SUPPLIED PASSAGE START

Mesuximide (or methsuximide) is an anticonvulsant medication. It is sold by Pfizer under the name Petinutin. Binds to T-type voltage sensitive calcium channels. Voltage-sensitive calcium channels (VSCC) mediate the entry of calcium ions into excitable cells and are also involved in a variety of calcium-dependent processes, including muscle contraction, hormone or neurotransmitter release, gene expression, cell motility, cell division and cell death. The isoform alpha-1G gives rise to T-type calcium currents. T-type calcium channels belong to the "low-voltage activated (LVA)" group and are strongly blocked by mibefradil. A particularity of this type of channels is an opening at quite negative potentials and a voltage-dependent inactivation. T-type channels serve pacemaking functions in both central neurons and cardiac nodal cells and support calcium signaling in secretory cells and vascular smooth muscle. They may also be involved in the modulation of firing patterns of neurons which is important for information processing as well as in cell growth processes. Mesuximide is used for the control of absence (petit mal) seizures that are refractory to other drugs.

SUPPLIED PASSAGE END
DATA PROVIDED START

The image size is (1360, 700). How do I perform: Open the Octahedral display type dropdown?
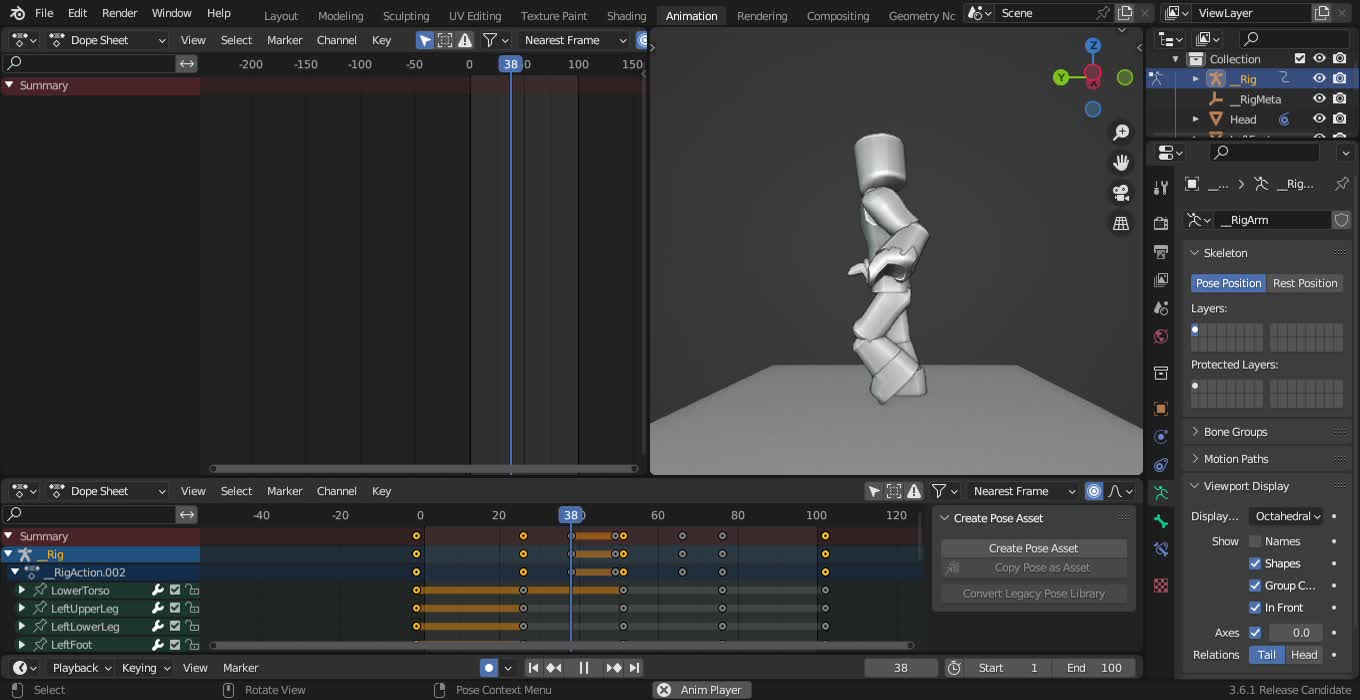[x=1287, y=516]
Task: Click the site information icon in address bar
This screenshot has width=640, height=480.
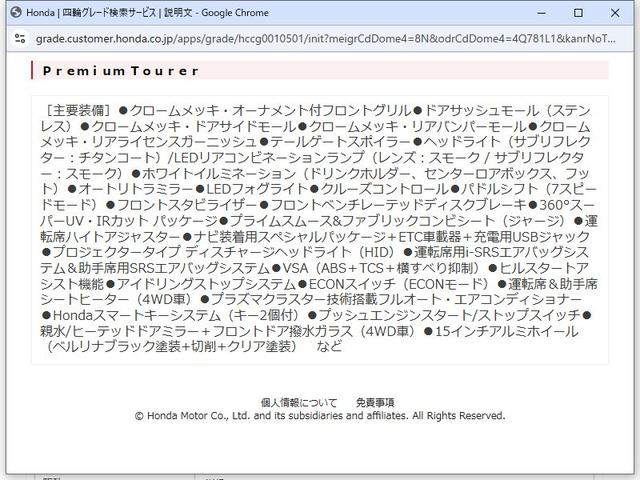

DATA PROVIDED END

YOUR TASKS:
1 - Based on the mesuximide passage, say whether each statement agrees with it. Answer yes or no and quote the deciding words of the passage. (a) Mesuximide is sold by Pfizer under the name Petinutin. (b) T-type calcium channels open at strongly positive potentials. (c) T-type channels serve pacemaking functions in cardiac nodal cells.
2 - According to the mesuximide passage, what kind of seizures is mesuximide used to control?
3 - Rewrite the paragraph of the mesuximide passage that begins "Mesuximide (or methsuximide)" as a short list that keeps its main facts.

COMPLETED EXERCISE:
1 -
(a) Yes: "It is sold by Pfizer under the name Petinutin."
(b) No: "A particularity of this type of channels is an opening at quite negative potentials"
(c) Yes: "T-type channels serve pacemaking functions in both central neurons and cardiac nodal cells"

2 - Absence (petit mal) seizures that are refractory to other drugs.

3 -
- Mesuximide (methsuximide) is an anticonvulsant that Pfizer sells as Petinutin.
- It binds to T-type voltage-sensitive calcium channels.
- Voltage-sensitive calcium channels let calcium ions into excitable cells. They take part in muscle contraction, hormone or neurotransmitter release, gene expression, cell motility, cell division and cell death.
- The alpha-1G isoform gives rise to T-type calcium currents.
- T-type channels are low-voltage activated and strongly blocked by mibefradil. They open at quite negative potentials and show voltage-dependent inactivation.
- They serve pacemaking in central neurons and cardiac nodal cells and support calcium signaling in secretory cells and vascular smooth muscle. They may also shape neuron firing patterns and cell growth.
- Mesuximide controls absence (petit mal) seizures that are refractory to other drugs.